REQUIREMENT: In the lines below, look for "agent". Copy each line where it appears.

--- --- ---

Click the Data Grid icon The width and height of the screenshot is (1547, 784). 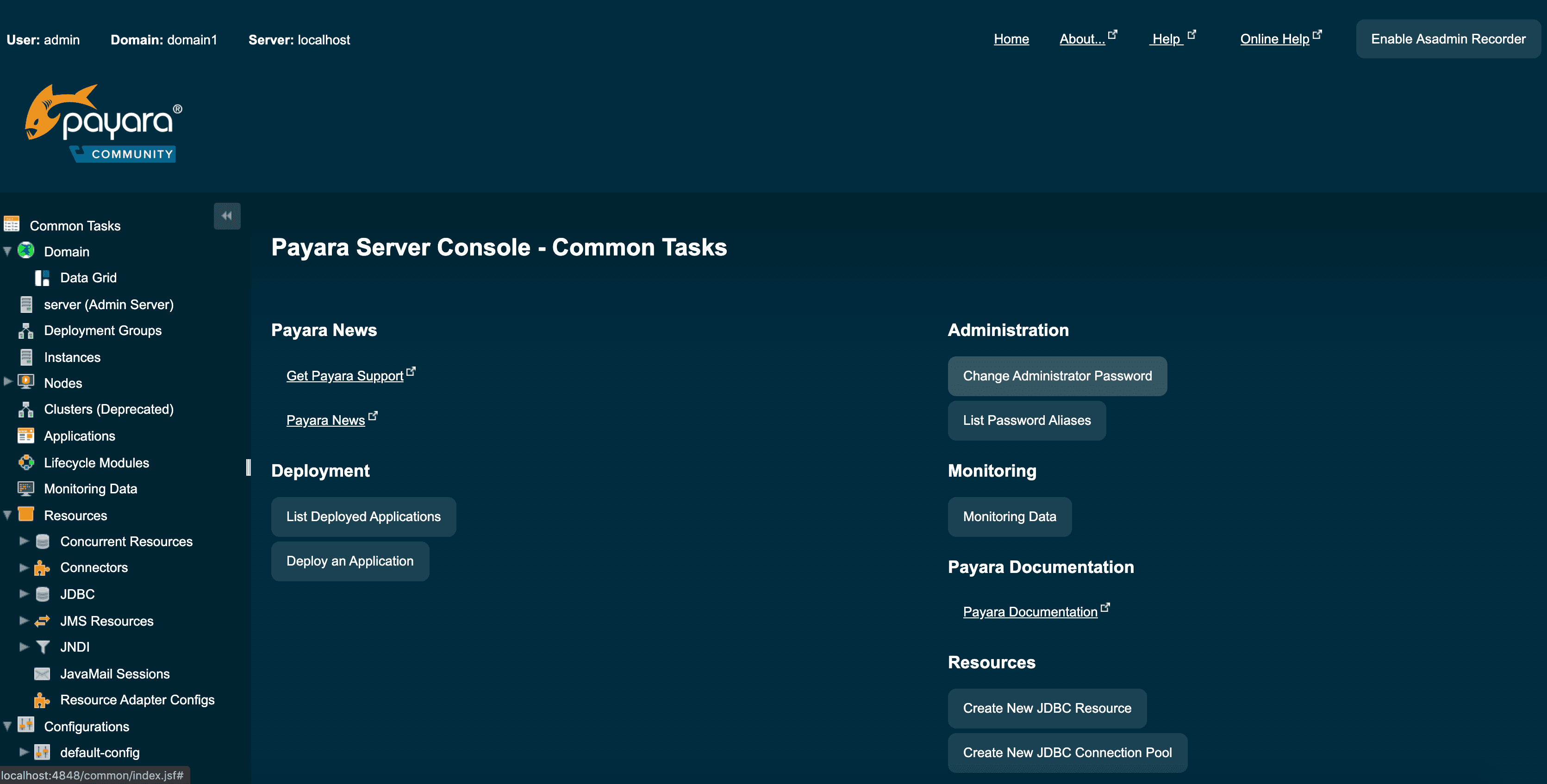pos(42,277)
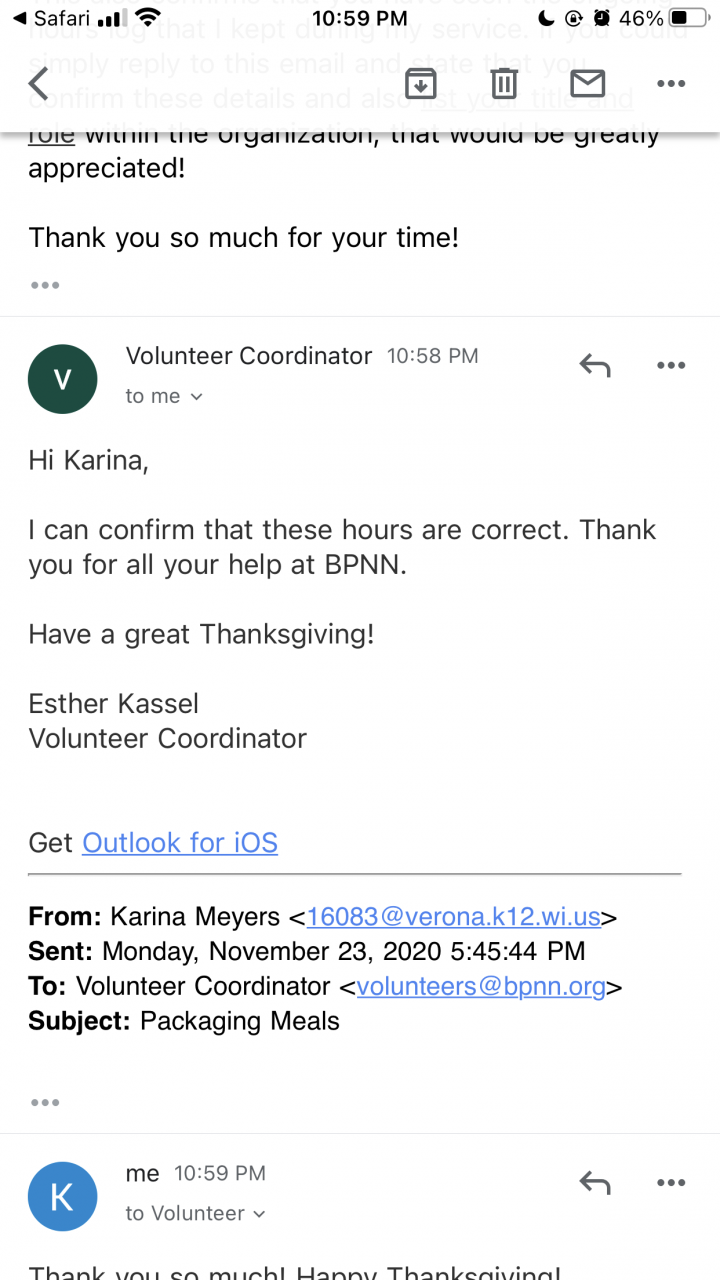Open the Outlook for iOS link
This screenshot has height=1280, width=720.
180,843
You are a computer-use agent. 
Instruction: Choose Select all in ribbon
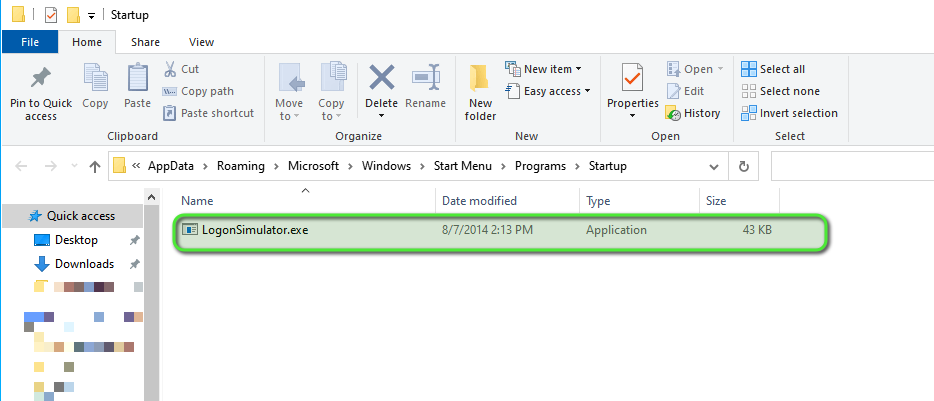(x=773, y=69)

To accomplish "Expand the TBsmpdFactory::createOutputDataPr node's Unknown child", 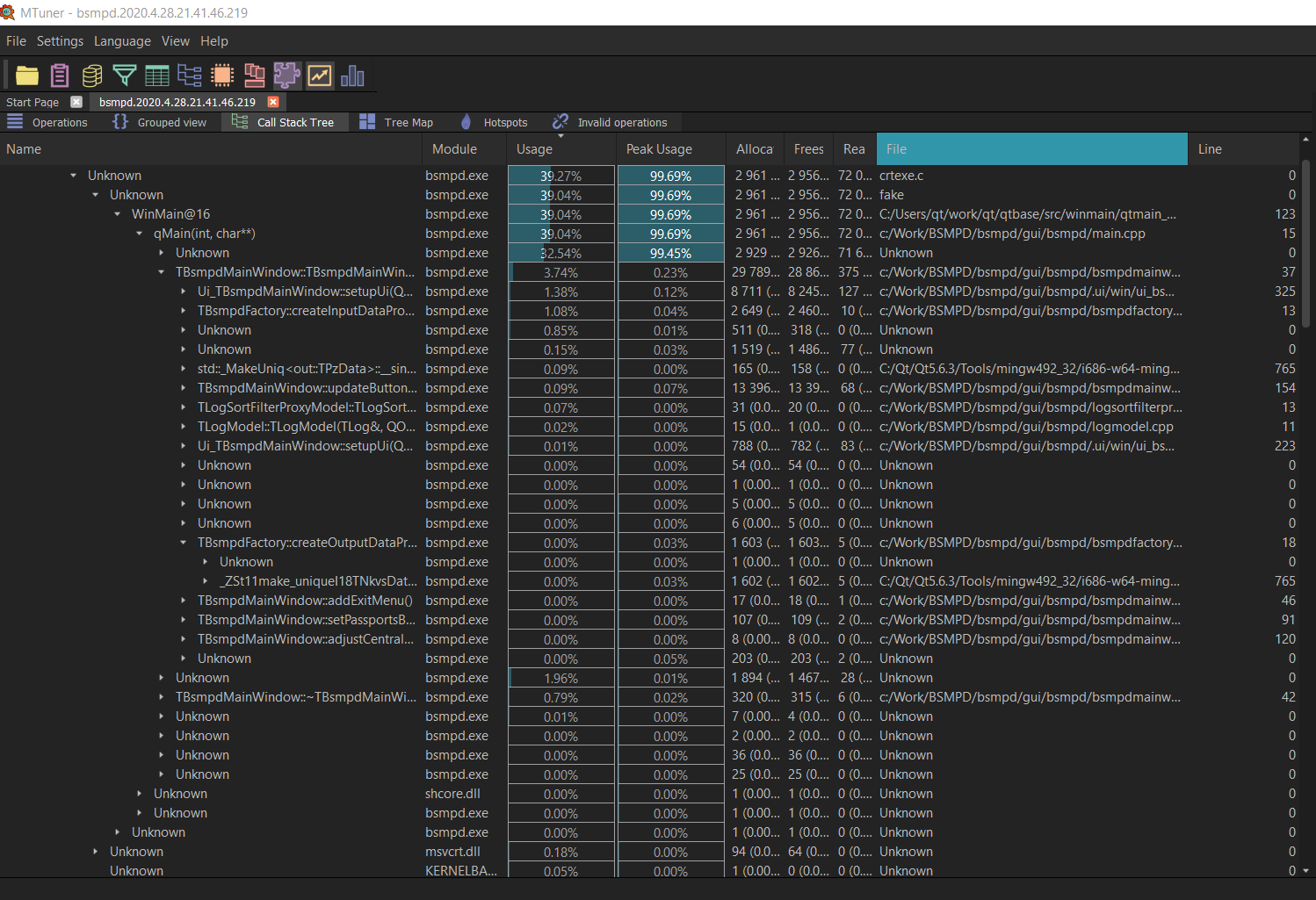I will (204, 561).
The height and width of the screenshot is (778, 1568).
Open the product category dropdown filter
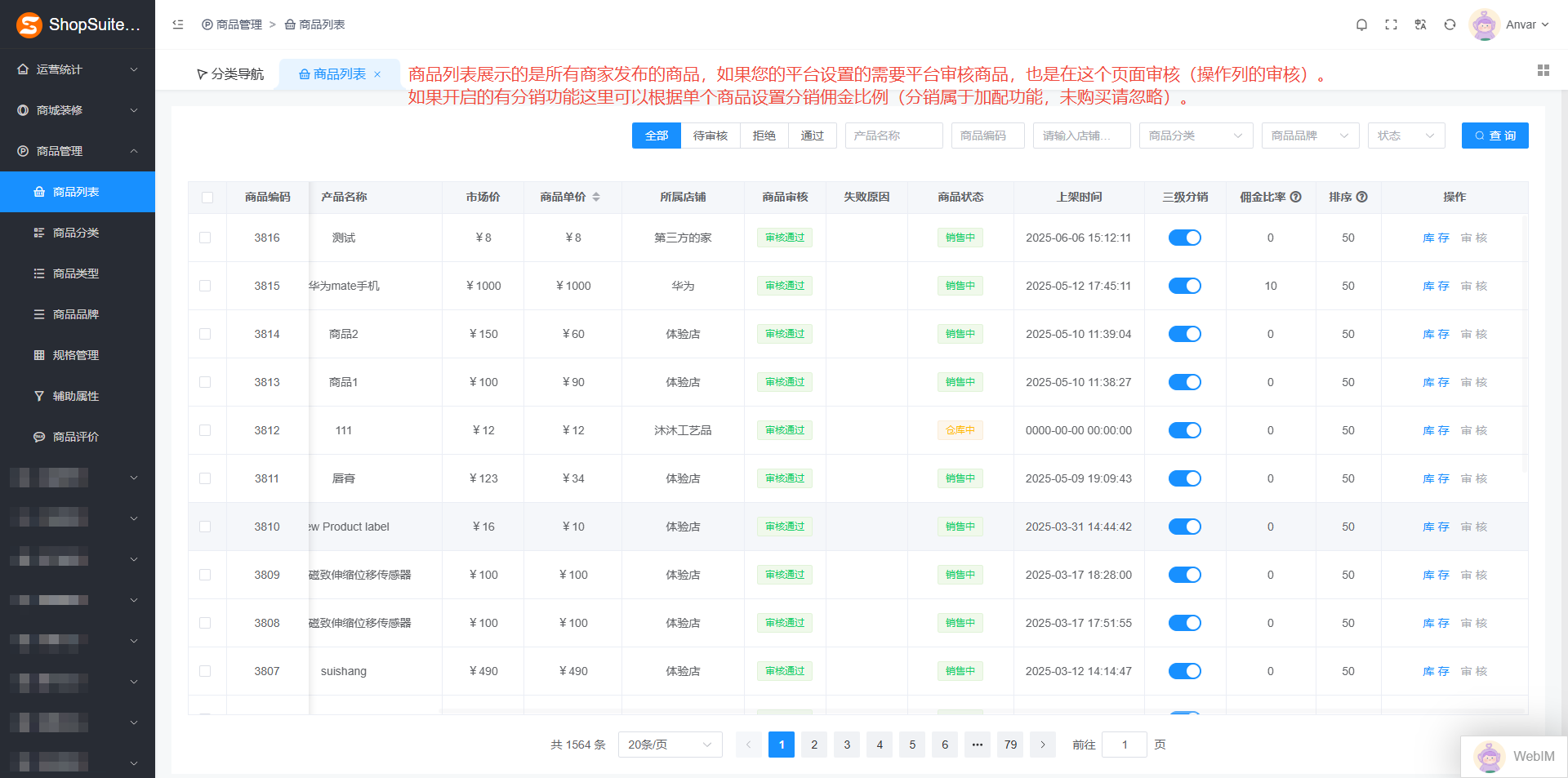[x=1196, y=136]
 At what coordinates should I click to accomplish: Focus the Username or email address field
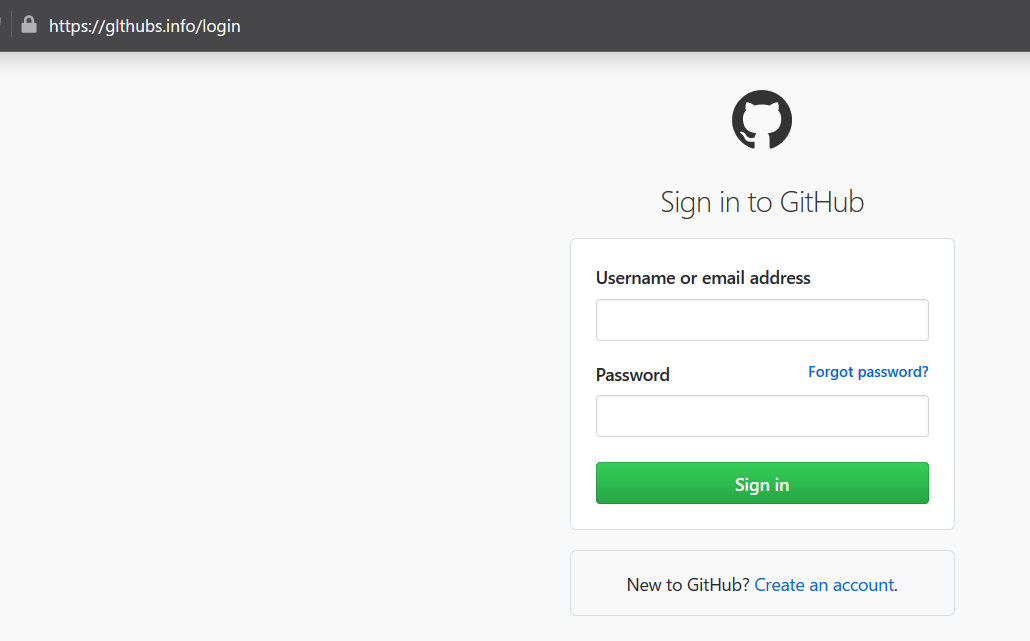(x=762, y=320)
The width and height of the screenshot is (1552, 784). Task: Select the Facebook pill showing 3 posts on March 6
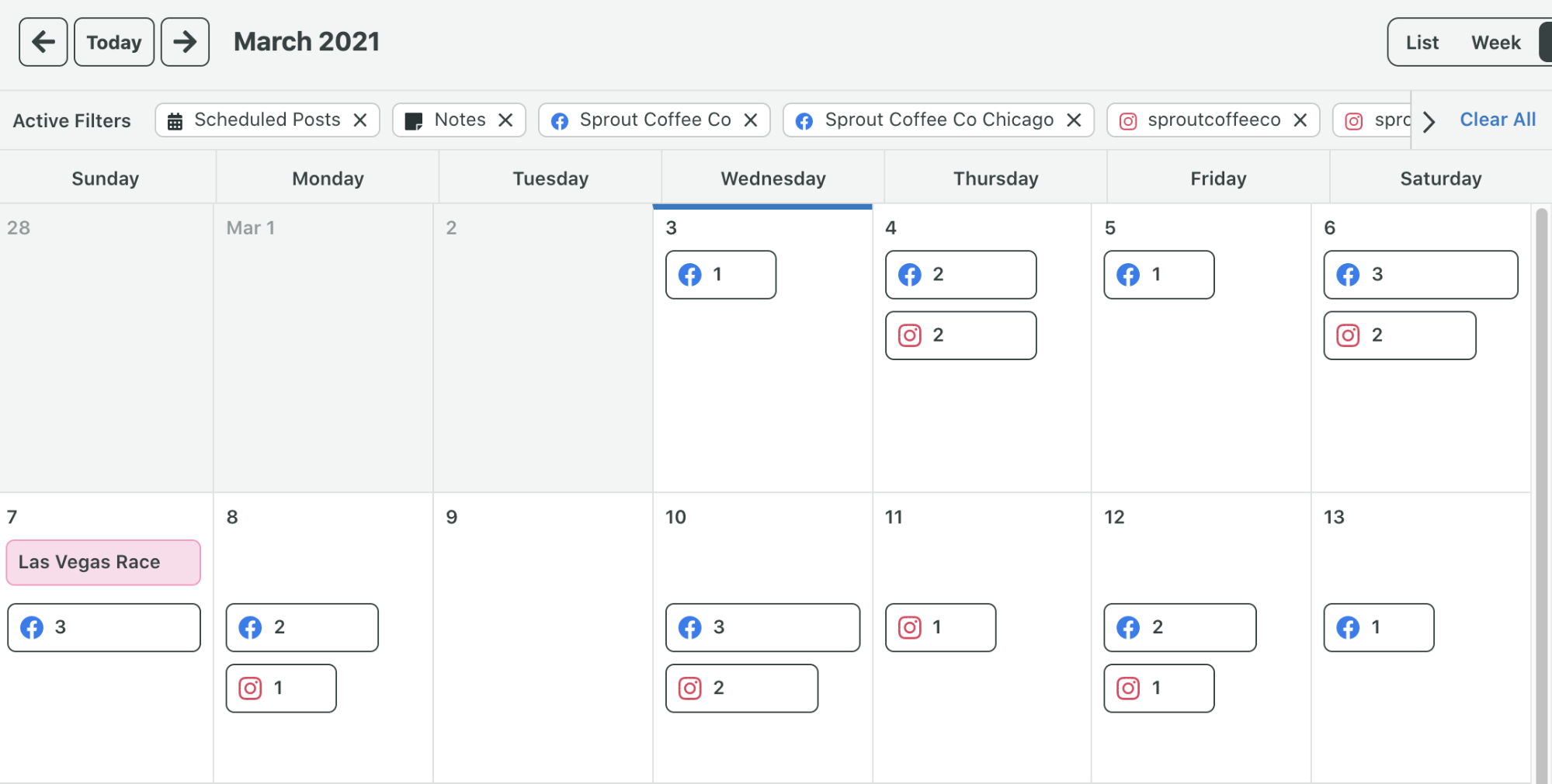coord(1420,274)
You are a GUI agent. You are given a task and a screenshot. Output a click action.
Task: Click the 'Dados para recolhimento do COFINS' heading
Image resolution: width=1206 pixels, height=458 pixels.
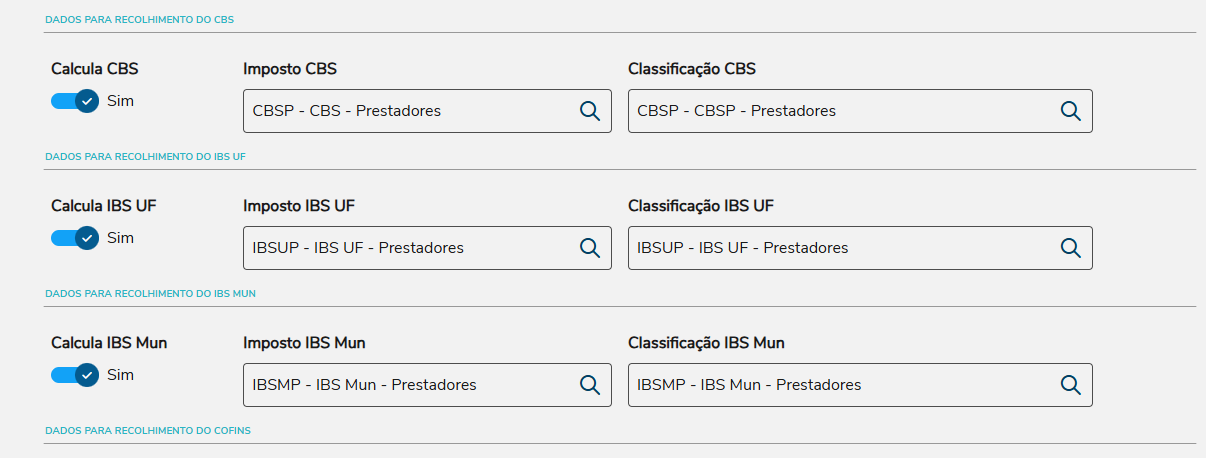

--- --- ---

RESPONSE BELOW:
You are a computer-use agent. 
You are a GUI agent. You are given a task and a screenshot. Output a click action.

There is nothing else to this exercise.